Hey H-buster we should start one :beer:


----------



## gooseboy (Sep 13, 2005)

Yea right principle would go crazy probably not even paintball or airsoft clubs allowed.


----------



## 243 (Feb 23, 2006)

We have an outdoors club at lunch were you can go and learn different kinds of hunting skills and make different kinds of tools for hunting.It is run once a week.

"243"


----------



## aim low (Aug 11, 2006)

i go to a school caled ralston highschool n me n 2 budies of mine had a concern for a hunting club n we brought up our concern to the principal n he was more than willing to do this n now we have just teamed up w/ another school and now were ralston/gross trap shooting club so if u just bring it up or raise enuf hell u mite get wut u want


----------



## Hawkeye_90 (Sep 30, 2006)

I am in the process of trying to get a shooting club formed at my school in billings montana. Here at skyview most of the teachers hunt and some students do, but even though I try and maintain hopes I think since it is not north dakota or northern mn I don't think it will be a go. Which is sad because I found out about the trap club here in town through a teacher at my school.


----------



## carbon_kid (Mar 29, 2006)

are school has fishing,archery,and skiing.


----------



## mallardrocker (Nov 29, 2006)

If my school had a program like hunting or fishing i thhink i would poop myself..... I would try and start one but my principla would laugh in my face.
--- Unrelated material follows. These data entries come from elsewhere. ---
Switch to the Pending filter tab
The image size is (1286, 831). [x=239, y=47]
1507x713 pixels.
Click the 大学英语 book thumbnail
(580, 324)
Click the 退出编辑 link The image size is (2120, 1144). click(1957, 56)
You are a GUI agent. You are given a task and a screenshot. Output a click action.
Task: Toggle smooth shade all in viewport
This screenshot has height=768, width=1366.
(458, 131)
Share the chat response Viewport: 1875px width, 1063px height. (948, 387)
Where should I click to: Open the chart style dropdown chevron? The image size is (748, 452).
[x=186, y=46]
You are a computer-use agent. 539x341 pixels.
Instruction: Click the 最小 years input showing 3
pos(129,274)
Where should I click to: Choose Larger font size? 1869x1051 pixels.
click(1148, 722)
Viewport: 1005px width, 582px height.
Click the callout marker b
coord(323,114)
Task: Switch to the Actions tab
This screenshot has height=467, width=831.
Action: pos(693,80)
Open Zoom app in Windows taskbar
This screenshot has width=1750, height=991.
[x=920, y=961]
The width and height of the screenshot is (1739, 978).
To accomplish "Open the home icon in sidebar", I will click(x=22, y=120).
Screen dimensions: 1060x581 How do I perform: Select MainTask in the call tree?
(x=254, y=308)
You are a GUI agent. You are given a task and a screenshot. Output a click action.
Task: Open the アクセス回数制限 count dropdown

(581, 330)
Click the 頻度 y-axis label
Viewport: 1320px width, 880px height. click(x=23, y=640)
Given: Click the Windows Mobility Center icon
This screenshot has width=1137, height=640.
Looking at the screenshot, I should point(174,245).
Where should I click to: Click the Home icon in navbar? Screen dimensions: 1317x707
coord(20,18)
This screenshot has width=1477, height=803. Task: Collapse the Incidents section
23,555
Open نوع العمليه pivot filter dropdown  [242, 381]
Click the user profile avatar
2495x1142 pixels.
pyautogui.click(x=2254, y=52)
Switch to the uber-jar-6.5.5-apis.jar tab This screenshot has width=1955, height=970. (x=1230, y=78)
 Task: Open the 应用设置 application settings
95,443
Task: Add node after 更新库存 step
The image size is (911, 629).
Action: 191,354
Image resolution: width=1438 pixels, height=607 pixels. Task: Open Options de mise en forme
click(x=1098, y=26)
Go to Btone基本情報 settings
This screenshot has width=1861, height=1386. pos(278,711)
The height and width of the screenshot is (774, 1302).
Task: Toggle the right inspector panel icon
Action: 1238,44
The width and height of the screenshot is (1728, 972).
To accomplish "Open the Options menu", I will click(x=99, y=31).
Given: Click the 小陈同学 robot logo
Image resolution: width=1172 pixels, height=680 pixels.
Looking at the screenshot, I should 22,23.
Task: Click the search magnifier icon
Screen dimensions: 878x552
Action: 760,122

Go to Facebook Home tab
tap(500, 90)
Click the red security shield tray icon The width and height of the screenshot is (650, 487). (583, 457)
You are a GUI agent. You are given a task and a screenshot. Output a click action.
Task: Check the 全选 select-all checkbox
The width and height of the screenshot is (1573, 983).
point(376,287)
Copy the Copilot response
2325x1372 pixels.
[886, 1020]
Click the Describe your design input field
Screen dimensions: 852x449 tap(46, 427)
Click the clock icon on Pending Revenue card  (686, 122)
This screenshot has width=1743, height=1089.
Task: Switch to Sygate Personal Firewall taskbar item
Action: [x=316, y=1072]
There should be more schools like that in the world. Even to go out with the MNR and put out a few wood dubk boxes or shoot a couple of clay pigeons. THat would be too much fun.


----------



## ruger223killer (Jan 3, 2007)

Well if i asked the principal i would probably get expelled on the spot at my school!


----------



## PennsylvaniaRebel (May 16, 2007)

I live in a left-wing tree-hugger city in PA. Once i mentioned shooting birds in my backyard and i got detention. Hunting club? Not on your life! :fiddle:


----------